Life-List is a meditation on memory, love, and grief organized through the language of birding. From a fluttering first kiss to the frantic flapping of the last captive passenger pigeon on Earth looking for her mate, Life-List explores the relation of the individual to her incessantly disappearing habitat.
“we have lost something in the translation / of time into language,” Jessica Smith writes in this lovely book of experimental poems Life-List. But breaking open the words, she enables “that which would kill you” to burst into flowers, creating the space—of breath, of spirit, of imagination—to let the birds in this book of birds fly through.

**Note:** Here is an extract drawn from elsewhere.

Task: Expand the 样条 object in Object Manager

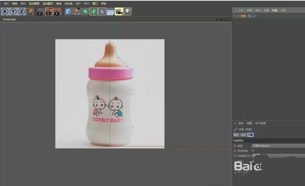Action: coord(234,16)
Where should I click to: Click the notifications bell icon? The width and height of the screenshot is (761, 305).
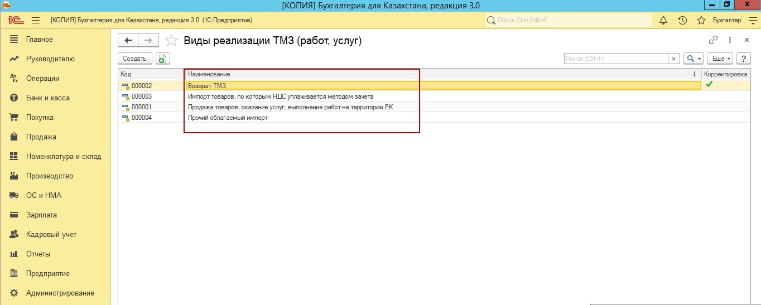click(x=663, y=21)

Ann Fisher-Wirth, author of Dream Cabinet, Carta Marina
Dinosaurs did not go extinct. Approximately 10,000 extant species of birds appear to be descended from a subgroup of theropods, a heritage that includes our childhood idol T Rex as well as the bee hummingbird. Birders know the richness of heeding their presence & variety, the divination of alectryomancy, the creation of life-lists. Any reader who heeds the n apart from hero in heron will recognize how birds articulate space & vice versa, how a life looking outward can be invested with our deepest interiors. The Brain, a very smart woman once wrote, is wider than the sky.
Ron Silliman, author of Revelator and The Alphabet
Life-List (Chax Press 2015) is about birds and memory–specifically, it’s an homage to the “life-list,” the list that a birdwatcher keeps of all the birds she’s seen and in what context she first saw them. A life list becomes a record of travel, of personal memory, and of shifting avian territories.
The poems are written in open field/plastic style to disrupt the reader’s attention and make him/her enter them mindfully. If poetry can make us better understand/allow ambiguity and difference in the world, my aesthetic desire is for people to enter their worlds newly, with interest and wonder.
With the title Island of Iridescent Tree, Life-List was a finalist for the 2012 Nightboat Poetry Prize. Life-List is separated into two parts, “Observation” and “Memory.” “Observation” was initially published in 2001 as a chapbook called bird-book (blue moon press, later republished online by Detumescence Press; reviewed at Galatea Resurrects by Steven Fama), and much of “Memory” was published in 2013 as a chapbook titled mnemotechnics (above/ground press). Selections previously appeared in Ferrum Wheel (Issue 1); ixnay (7); name (4/5); Queen Street Quarterly (5.3); knives out (3); serving suggestion (4); Evening May Come; Tarpaulin Sky; N/A Literary Journal (1); Open Letters Monthly (July 2013); Terry Cuddy’s film Transient Views of Western New York (2001); and Monica Karwan, Brett Mastellar and Chelsea Warren’s music/dance environment, musicartmovement (2003).